In 1996, some friends of mine and I drove from Athens to Columbia to attend the Georgia-South Carolina game at Williams-Brice Stadium. The contingent of those participating in the road trip included the aforementioned Travis Rice.
In Trav's family, they have a saying: "There's the right way and the Rice way." The truth of that adage was demonstrated on this trip.
This, by contrast, is the right way.
We parked in a field near the stadium and set up our tailgate. Trav brought chicken, but, because we didn't have room for a full-fledged grill, he cannibalized the parts for one. He put a bag of charcoal in a large turkey pan, set a metal grillwork atop the turkey pan, set the turkey pan atop a molded plastic crate he had stolen from his roommate, set the charcoal aflame, and put the chicken atop the grillwork.
Already you see the problem. In Trav's defense, he may have been doing some pregame drinking.
Predictably, the heat from the burning charcoal caused the plastic crate to melt. This was bad enough, but worse still was the fact that the crate did not melt evenly, so the turkey pan began slowly to sink into the molten crate at an angle, gradually tipping over at an increasingly precarious incline that put our meal in greater peril with each passing moment.
Fortunately, we had some fellow Georgia fans on hand to lend us their advice and assistance. Unfortunately, they, like Trav, may have been doing some pregame drinking, so their advice consisted mostly of saying, "Hey, you gotta fire there" and their assistance was confined chiefly to pointing and laughing.
The smell from the melting crate was bad enough, but, when the sinking turkey pan had dipped so precipitously that the plastic itself caught flame, it was time to spring into action.
I cannot stress enough at this point that Trav may have been doing some pregame drinking.
When we left for Columbia that morning, we bought an Atlanta Journal-Constitution. Trav hastily grabbed two sections of the newspaper and, using them as makeshift oven mitts, lifted the grillwork (with the chicken atop it) from the burning grill and kicked it over so that the charcoal briquettes spilled out onto the dirt. The rest of us poured bottled water on the empty turkey pan and the plastic crate into which it was now permanently fused.
I really can't stand this place.
It was around this time that it occurred to Trav that there's a reason why newspapers rarely are used as oven mitts.
He had to put the grill down---and fast---but he couldn't just drop it, lest all hope of feasting on the flesh of the enemy be lost. The fellow denizens of Bulldog Nation who surrounded us, enjoying the spectacle, then provided useful assistance.

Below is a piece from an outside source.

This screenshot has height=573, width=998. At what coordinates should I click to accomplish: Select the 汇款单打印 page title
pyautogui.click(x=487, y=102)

One of the guys who had been drinking said, "Here" . . . and he proceeded to put an empty beer can next to the smoldering charcoal on the ground. Another fan did likewise . . . then another . . . then another . . . and, soon, there was a ring of empty beer cans encircling the spilt charcoal.
Trav set the grillwork down, balancing it atop the beer cans so that the chicken once more would be over the charcoal, albeit without a melting plastic crate burning beneath it.

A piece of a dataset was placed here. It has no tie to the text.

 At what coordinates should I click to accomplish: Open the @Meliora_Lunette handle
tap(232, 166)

It was some of the best chicken I have ever eaten. Georgia lost the game, alas, but, sometimes, even the best ritual-induced mojo cannot overcome such impediments as Jim Donnan's coaching.

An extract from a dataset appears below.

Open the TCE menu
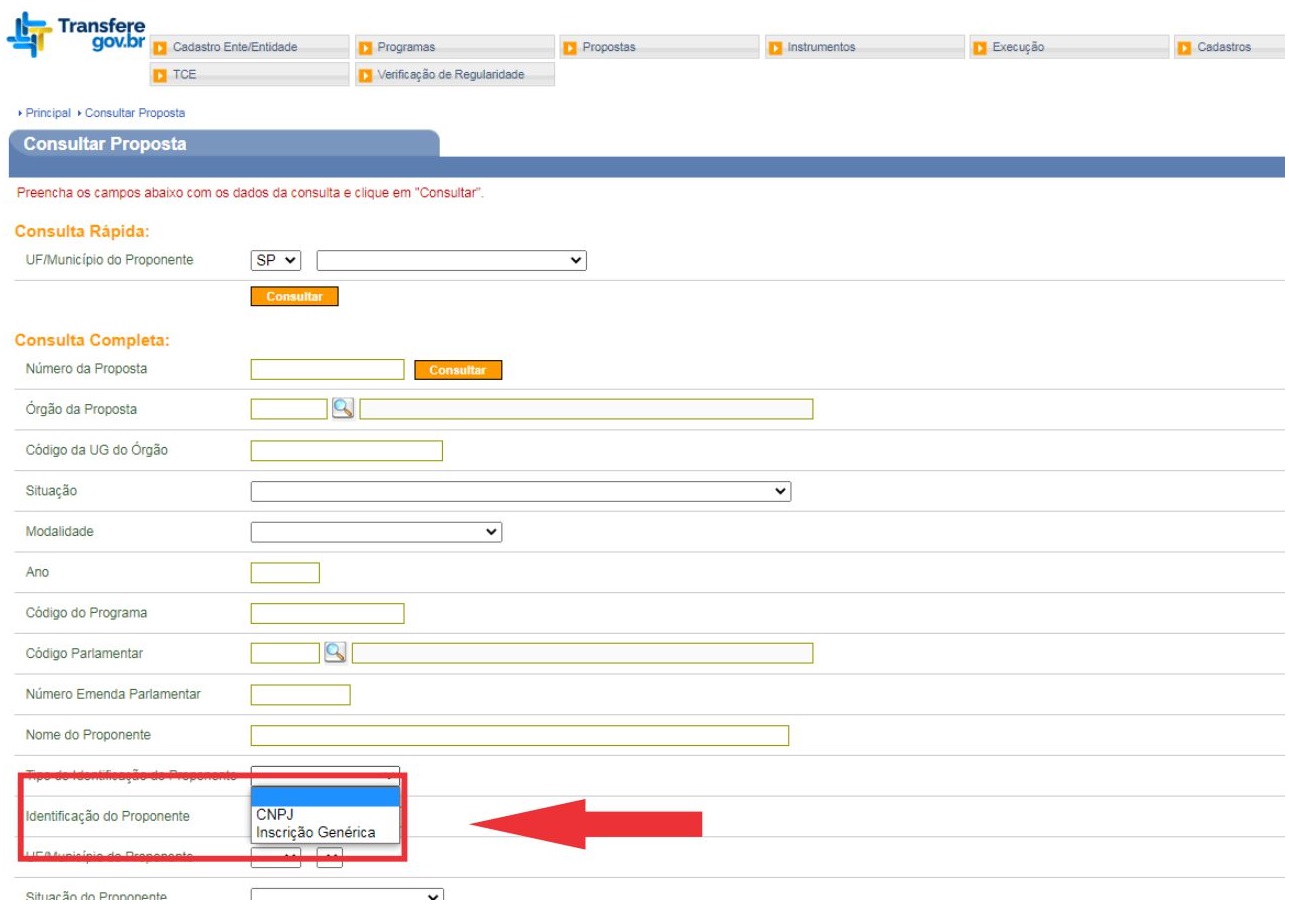 point(249,75)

Remember how cool this was? Well, the 1996 South Carolina game was exactly the opposite.
Naturally, I would encourage my fellow fans to plan their ritualistic pregame victory meals better than we planned ours. It helps to bear in mind such rudimentary laws of physics as "plastic + charcoal = fire" and "flesh + newspaper + hot metal = burnt hands."
Nevertheless, I hope the 1996 South Carolina story helps to illustrate the lengths to which the true fan will go to assist his team in pursuit of victory. Yes, it's true, everyone who hears that story thinks Trav is a dufus . . . but, if the Bulldogs had won that day, he would be hailed as a genius.
Such is the thin line between brilliance and stupidity . . . between victory and defeat. Bon appetit.